• To do
Quote the records that follow in full, leaving the pictures out.

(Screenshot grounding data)
+++++

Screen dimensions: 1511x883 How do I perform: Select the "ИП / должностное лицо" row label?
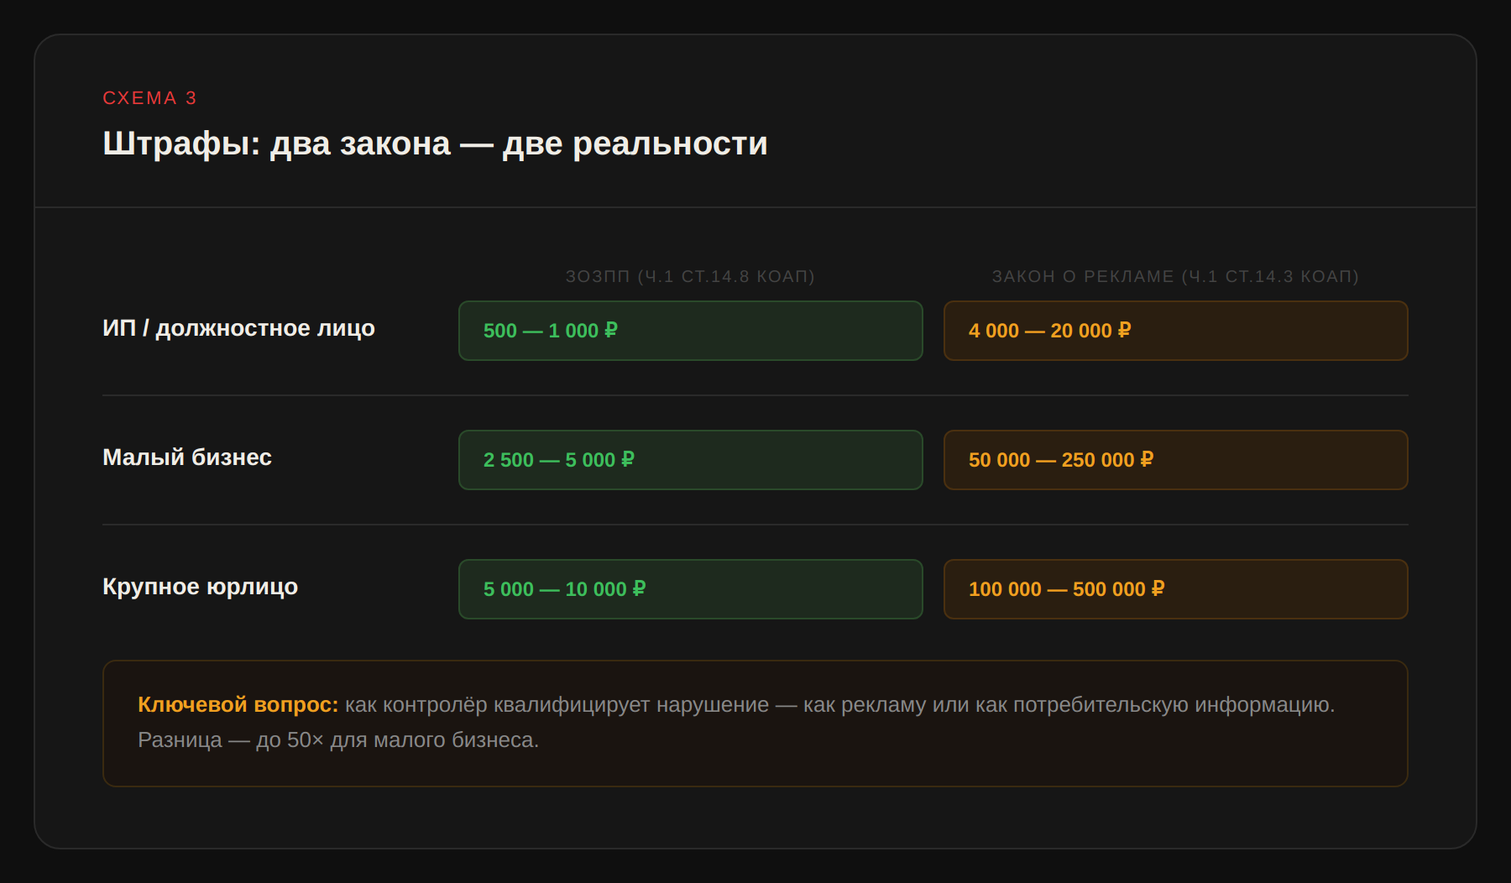[238, 328]
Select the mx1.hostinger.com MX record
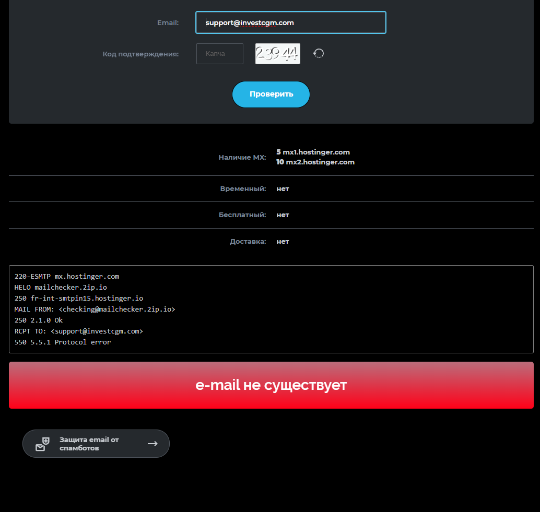The image size is (540, 512). click(316, 152)
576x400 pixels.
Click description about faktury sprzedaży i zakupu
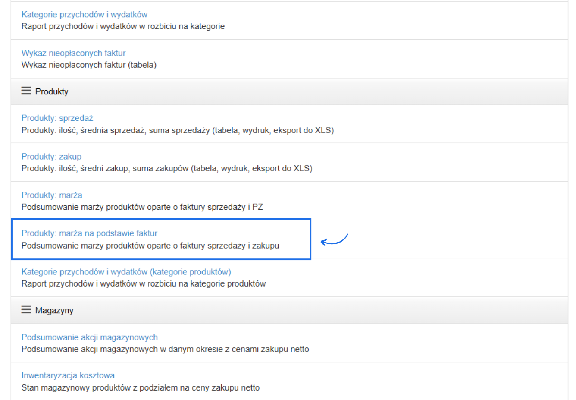[x=150, y=246]
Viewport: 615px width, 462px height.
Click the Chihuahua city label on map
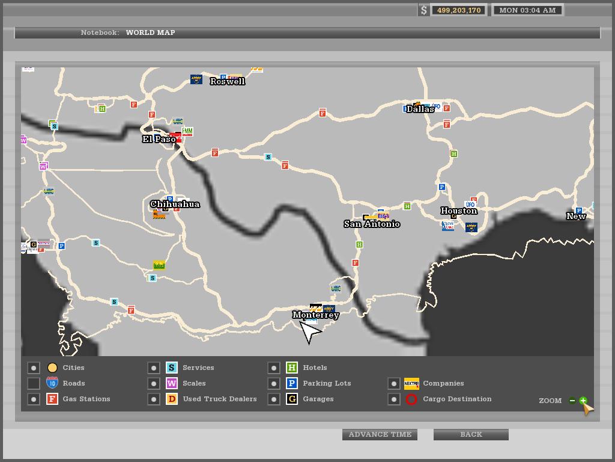point(175,205)
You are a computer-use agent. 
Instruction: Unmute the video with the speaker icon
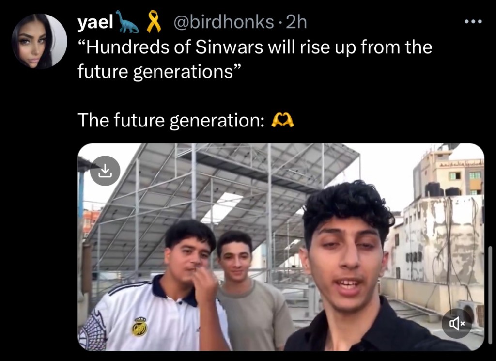click(457, 323)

+++++

• Exercise solution
Screen dimensions: 1511x883 How do I perform: Select the "ИП / должностное лицо" row label?
[238, 328]
Select the mx1.hostinger.com MX record
The image size is (540, 512). click(316, 152)
576x400 pixels.
Click description about faktury sprzedaży i zakupu
[x=150, y=246]
Viewport: 615px width, 462px height.
Click the Chihuahua city label on map
point(175,205)
You are a computer-use agent. 
Instruction: Unmute the video with the speaker icon
click(457, 323)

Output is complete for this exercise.